Tim Tekab 308 Polsek Raman Utara Tangkap Pelaku Pemerasan OTT, Modus Ancam Bongkar Proyek Tersier
LAMPUNG TIMUR – Tim Tekab 308 Polsek Raman Utara berhasil mengungkap kasus tindak pidana pemerasan melalui operasi tangkap tangan (OTT) yang dilakukan pada Minggu (12/7/2026) siang.
Kapolres Lampung Timur AKBP Heti Patmawati melalui Kapolsek Raman Utara IPTU Mursidi mengatakan, dalam pengungkapan tersebut, petugas mengamankan seorang pria berinisial AS (47), warga Kecamatan Raman Utara, Kabupaten Lampung Timur.
Peristiwa tersebut terjadi pada Minggu, 12 Juli 2026, sekitar pukul 13.30 WIB. Berdasarkan hasil penyelidikan, pelaku diduga melakukan pemerasan terhadap para Ketua Perkumpulan Petani Pemakai Air (P3A) penerima Program Percepatan Peningkatan Tata Guna Air Irigasi (P3-TGAI) dari enam desa di Kecamatan Raman Utara.
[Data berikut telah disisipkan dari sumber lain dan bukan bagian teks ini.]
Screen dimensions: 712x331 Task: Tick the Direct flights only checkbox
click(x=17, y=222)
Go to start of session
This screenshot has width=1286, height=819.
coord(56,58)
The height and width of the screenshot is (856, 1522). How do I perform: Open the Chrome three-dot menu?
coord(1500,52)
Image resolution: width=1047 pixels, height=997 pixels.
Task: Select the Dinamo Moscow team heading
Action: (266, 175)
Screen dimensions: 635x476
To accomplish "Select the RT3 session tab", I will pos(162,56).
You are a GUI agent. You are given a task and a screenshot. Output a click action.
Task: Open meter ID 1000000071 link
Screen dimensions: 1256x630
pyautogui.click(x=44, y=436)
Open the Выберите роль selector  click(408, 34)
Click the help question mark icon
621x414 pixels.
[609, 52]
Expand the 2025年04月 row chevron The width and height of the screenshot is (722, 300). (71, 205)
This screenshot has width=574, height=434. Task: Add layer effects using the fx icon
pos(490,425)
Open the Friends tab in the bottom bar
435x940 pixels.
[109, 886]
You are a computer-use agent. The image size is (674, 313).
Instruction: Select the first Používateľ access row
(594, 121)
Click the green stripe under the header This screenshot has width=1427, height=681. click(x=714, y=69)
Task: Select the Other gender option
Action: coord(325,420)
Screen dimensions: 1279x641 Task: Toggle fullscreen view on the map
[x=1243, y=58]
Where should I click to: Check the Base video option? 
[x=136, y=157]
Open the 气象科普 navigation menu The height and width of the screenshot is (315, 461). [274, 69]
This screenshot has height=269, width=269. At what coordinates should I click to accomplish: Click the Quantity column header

Pelaku diduga meminta sejumlah uang kepada masing-masing Ketua P3-TGAI dengan nilai sebesar Rp19 juta. Dalam aksinya, AS diduga menggunakan ancaman agar para korban memenuhi permintaannya. Pelaku mengancam akan mempublikasikan serta membongkar Rencana Anggaran Biaya (RAB) pembangunan saluran irigasi tersier apabila permintaannya tidak dipenuhi. Selain itu, pelaku juga menyampaikan bahwa dirinya tidak akan bertanggung jawab apabila banyak wartawan mendatangi lokasi pekerjaan pembangunan tersier tersebut.
Merasa tertekan dengan ancaman tersebut, para Ketua P3-TGAI kemudian berkoordinasi dengan pihak kepolisian. Menindaklanjuti laporan tersebut, Tim Tekab 308 Polsek Raman Utara segera melakukan penyelidikan dan menyusun langkah penindakan terhadap pelaku.
Saat proses penyerahan sebagian uang yang diminta pelaku berlangsung, petugas yang telah melakukan pengintaian langsung melakukan penyergapan. Dalam operasi tangkap tangan tersebut, AS berhasil diamankan tanpa melakukan perlawanan.
Selanjutnya, petugas mengamankan pelaku beserta barang bukti yang berkaitan dengan dugaan tindak pidana pemerasan ke Mapolsek Raman Utara untuk menjalani proses hukum lebih lanjut.
Atas perbuatannya, pelaku dijerat dengan Pasal 482 jo Pasal 483 Undang-Undang Nomor 1 Tahun 2023 tentang Kitab Undang-Undang Hukum Pidana (KUHP) terkait tindak pidana pemerasan.